Au total, 26 perquisitions ont été effectuées en Hainaut et dans la province de Luxembourg. Dix personnes ont par ailleurs été interpellées et un nombre impressionnant d’armes saisies. Parmi celles-ci se trouvaient notamment des fusils-mitrailleurs sur pied, des baby pistolets, des M16 ou encore des kalachnikovs. Un important stock de munitions accompagnait également l’arsenal clandestin.

Selon les premiers éléments, une centaine d’armes auraient transité par l’important trafic dont la Belgique était une plaque tournante.
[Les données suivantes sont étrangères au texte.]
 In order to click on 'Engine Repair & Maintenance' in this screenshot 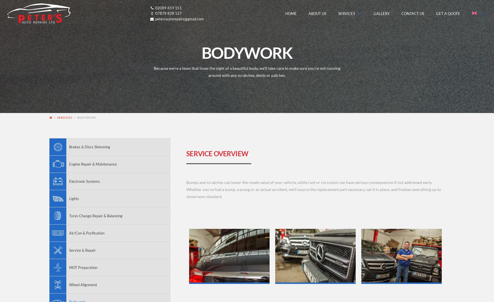, I will do `click(93, 164)`.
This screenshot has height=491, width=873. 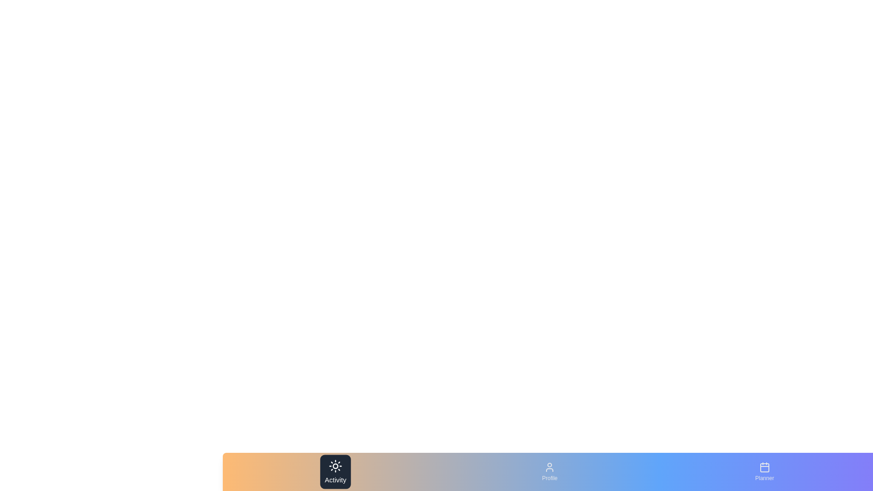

Le réseau était principalement implanté dans la région de La Louvière mais possédait des ramifications à Charleroi et à Chiny (non loin de Neufchâteau, dans la province de Luxembourg).

Le trafic international s’était développé à l’échelle européenne, dans les pays de l’Union, notamment en France et au Grand-Duché du Luxembourg mais aussi dans les pays de l’Est.

Depuis six à sept mois, le Service Judiciaire d’Arrondissement (SJA) menait l’enquête. Lors des perquisitions, la police a saisi des armes mais aussi de l’argent et des voitures. Elle a aussi pu obtenir quelques aveux des personnes interpellées. Les GSM trouvés vont quant à eux être analysés de fond et comble.

D’autres perquisitions sont encore prévues dans les prochains jours.